Exercise requirements:
A: Translate this sentence from the TypeRep notes into French: "One simple way to do this is to make the cached kind fields lazy and allow TypeRep Type to be cyclical."
B: List every Haskell function name that appears in the TypeRep notes.
C: Pick up the notes on the Haskell TypeRep representation from their final sentence and carry them further.

Data.Typeable.TypeRep and Type.Reflection.TypeRep are different. Data.Typeable.TypeRep is alias of SomeTypeRep
TypeRep definition is replaced with record, to easier to extend parameters https://gist.github.com/a38efab80c66a1d6a83807ade3d17bf2
The kind of the TypeRep in each TrTyCon and TrApp constructor is cached. This is necessary to ensure that typeRepKind (which is used, at least, in deserialization and dynApply ) is cheap, because calculating the kind of type constructor and nested type applications is pricy,
We need to be able to represent TypeRep Type. This is a bit tricky because typeRepKind (typeRep @Type) = typeRep @Type, so if we actually cache the TypeRep of the kind of Type, we will have a loop. One simple way to do this is to make the cached kind fields lazy and allow TypeRep Type to be cyclical.

Data lines:

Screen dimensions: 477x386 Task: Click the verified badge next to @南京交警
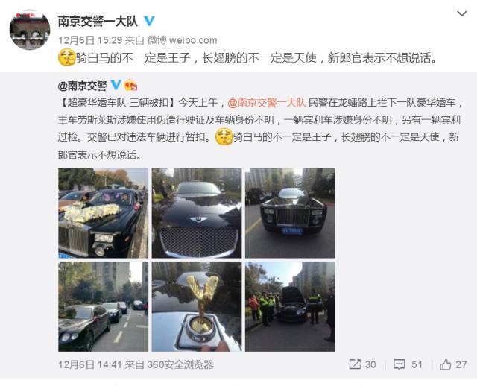tap(116, 85)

Expected outputs:
A: Une façon simple d'y parvenir consiste à rendre paresseux les champs de kind mis en cache et à permettre à TypeRep Type d'être cyclique.

B:
typeRepKind
dynApply
typeRep

C:
Limitation and unexplored future

Our interface does not support representations of polymorphic types, such as TypeRep (∀ a. a -> a). Although plausible, supporting those in our setting brings in a whole new range of design decisions that are as of yet unexplored (e.g. higher-order representations vs. de-Bruijn?). Furthermore, it requires the language to support impredicative polymorphism (the ability to instantiate quantified variables with polymorphic types, for instance the a variable in TypeRep a or Typeable a), which GHC currently does not. Finally, representations of polymorphic types have implications on semantics and possibly parametricity.

Similarly, constructors with polymorphic kinds would require impredicative kind polymorphism. A representation of type TypeRep (Proxy :: ∀ kp. kp -> *) would require the kind parameter k of TypeRep (a :: k) to be instantiated to the polymorphic kind ∀ kp. kp -> *. Type inference for impredicative kind polymorphism is no easier than for impredicative type polymorphism and we have thus excluded this possibility.

Concluon

Typeable take a long journey for definition, design, refactor and redesign, from runtime term level to type-safe. However, the journey doesn't stop here. GHC is still growing, better and safer, with innovation and contribution of brilliant researchers. It motivates us to study and do great software and bring toward the industry.

Acknowledgment

Thanks to Richard A. Eisenberg and his team for great research and contribution. This post take many reference in their papers.

Appendix

The complete code in “A reflection on types” paper: link
Homogeneous equality ~ Type equality: (a :~: b)
Heterogeneous equality ~ Kind equality: (a :~~: b)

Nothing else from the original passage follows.